The difference between expected and actual points can be in between -3 and +3. The tail of the distribution curve goes a little further to complete the distribution curve.

### Match day effect on performance

Liverpool has only lost 5 points in the season so let’s check it for the second team which is Man City.

In [None]:
df_epl[df_epl.teamId == 'Man City'][['pts','matchDay']].groupby('matchDay').agg(['mean','count'])

It seems like Man City does not like Sundays. The average point for them on Fridays is 0 but there is only one game so we cannot actually make a true judgement on that. We can expand this to all teams and get a general idea of match day effect on team performance.

### Goals and points per game

In [None]:
df_epl['goals']= df_epl['scored'] + df_epl['missed']
df_epl['goals'].mean()

Goals per game average is 2.72. Home teams usually score more than away teams and thus collect more points due to the support of fans in the stadium.

In [None]:
df_epl[['h_a','scored','pts']].groupby('h_a').mean()

Home teams, in general, dominate the games. We can also see that on the number of shots per game. Let’s make a comparison between shots for home teams and away teams:

In [None]:
print("Home team stats \n {} \n".format(df_epl[df_epl.h_a == 'h'][['HS.x','HST.x','HtrgPerc']].mean()))
print("Away team stats \n {} \n".format(df_epl[df_epl.h_a == 'a'][['AS.x','AST.x','AtrgPerc']].mean()))

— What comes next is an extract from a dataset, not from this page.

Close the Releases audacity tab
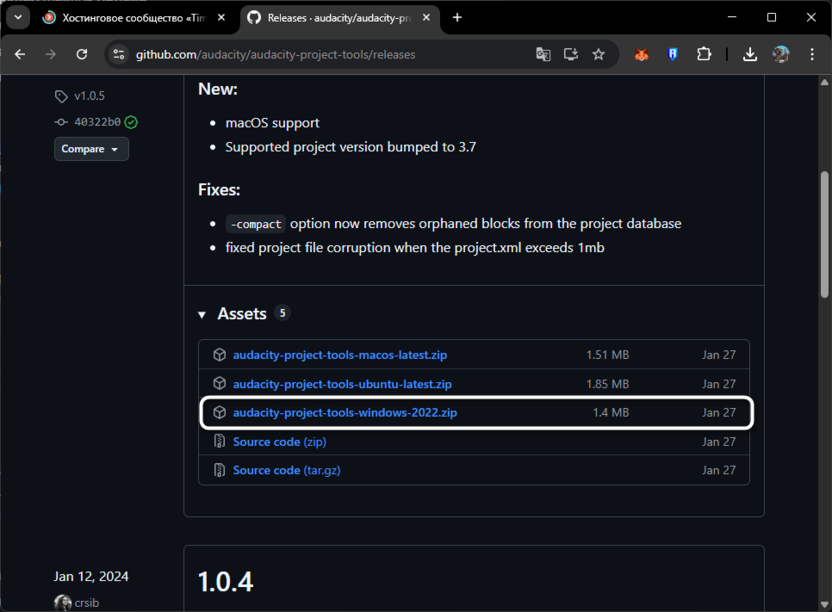This screenshot has width=832, height=612. point(424,17)
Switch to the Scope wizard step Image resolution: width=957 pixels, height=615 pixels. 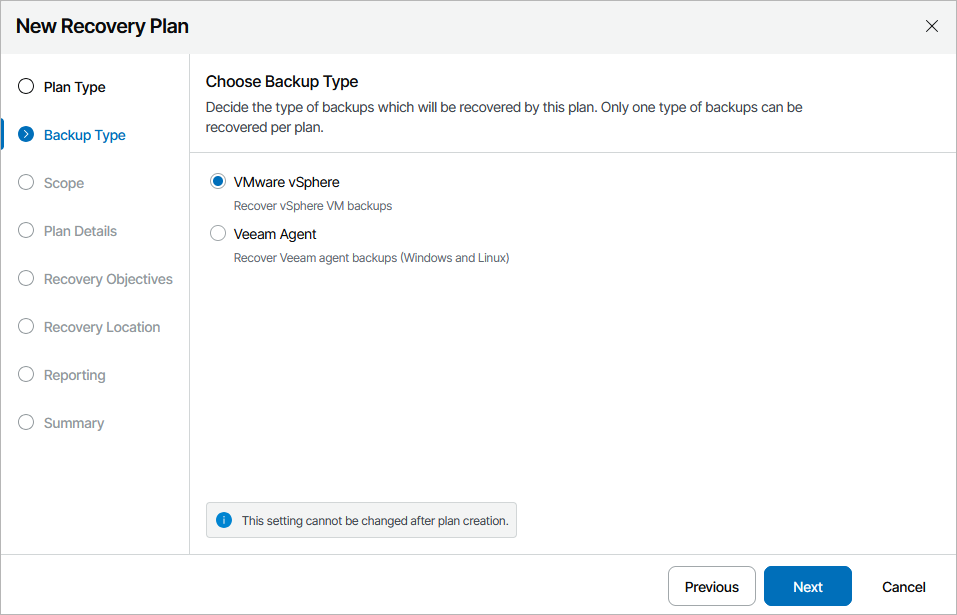pyautogui.click(x=64, y=182)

Home teams overtop away teams in shots and shots on target stats. However, the accuracy is slightly better for away teams than that of home teams.

### Team performances

One way to measure the performance of a team is how many points they collect relative to the expected points. There is, of course, the “luck” factor in some cases but it is an interesting stats. So, let’s check it. We can check the average of the difference between actual points and expected points. This will show how successful each team is at meeting the expectations.

In [None]:
df_epl['performance'] = df_epl['pts'] - df_epl['xpts']
df_perf = df_epl[['teamId','performance']].groupby('teamId').mean().sort_values(by='performance', ascending=False)
    
print("Above expectation \n {} \n".format(df_perf[df_perf.performance > 0]))
print("Below expectation \n {} \n".format(df_perf[df_perf.performance < 0]))

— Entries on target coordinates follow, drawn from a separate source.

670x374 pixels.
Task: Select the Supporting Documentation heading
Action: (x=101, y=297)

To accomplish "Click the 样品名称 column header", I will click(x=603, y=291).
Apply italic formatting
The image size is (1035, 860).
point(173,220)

Liverpool outperforms others by far which makes sense because they have only lost 5 points out of possible 87 points in 29 games. Man City, Man Utd, and Chelsea get some surprising results because they perform lower than expected on average.

### Referees

Some referees tend to use yellow and red cards more easily than others. I think players keep that in mind. Let’s see how many cards on average each referee per game.

In [None]:
df_epl['cards'] = df_epl['HY.x'] + df_epl['HR.x'] + df_epl['AY.x'] + df_epl['AR.x']
df_epl[['Referee.x','cards']].groupby('Referee.x').agg(['mean','count'])

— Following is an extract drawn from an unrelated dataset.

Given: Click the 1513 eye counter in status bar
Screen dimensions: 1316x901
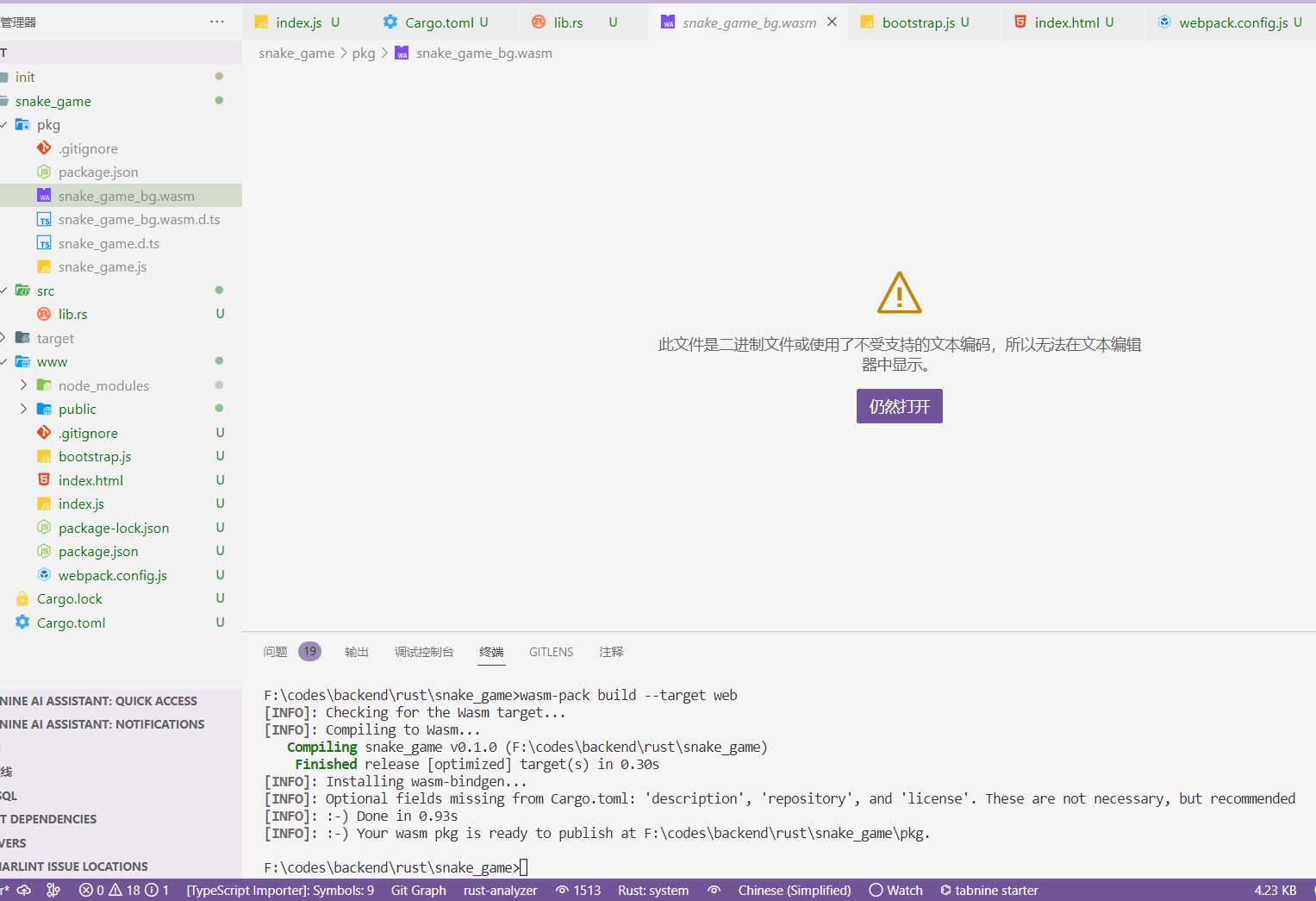Looking at the screenshot, I should tap(578, 890).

Among the referees who have had 15 or more games, A Taylor, C Pawson, M Dean, and S Attweel have showed more than 4 cards per game on average. Players should keep that in mind. Please note that the number of games is actually half of the "count" in the dataframe above because in the original dataset, there are two rows for each game. One row is from the home team side and the other is from the away team side.

### Liverpool

Liverpool is having a spectacular season. They have collected 82 points of possible 87 points in the season so far. Let's check a few stats about their home and away performances because their stadium, Anfield Road, push the players even more to increase their performance.

In [None]:
liv = df_epl[df_epl.teamId == 'Liverpool']
liv.shape

In [None]:
print("Home shots \n {} \n".format(liv[liv.h_a == 'h'][['HS.x','HST.x','HtrgPerc']].mean()))
print("Away shots \n {} \n".format(liv[liv.h_a == 'a'][['AS.x','AST.x','AtrgPerc']].mean()))

Shots, shots on target and shot accuracy are higher in home games which I'd like call "Anfield Road" effect.

There are many more performance metrics we can come up with regarding team, player, and referee performances. I have tried to cover some interesting criteria in football. Pandas provides many useful and easy-to-use functions and methods for exploratory data analysis. Visualizations are also great tools to explore the data.

Thanks for reading. Pleae let me know if you have any feedback.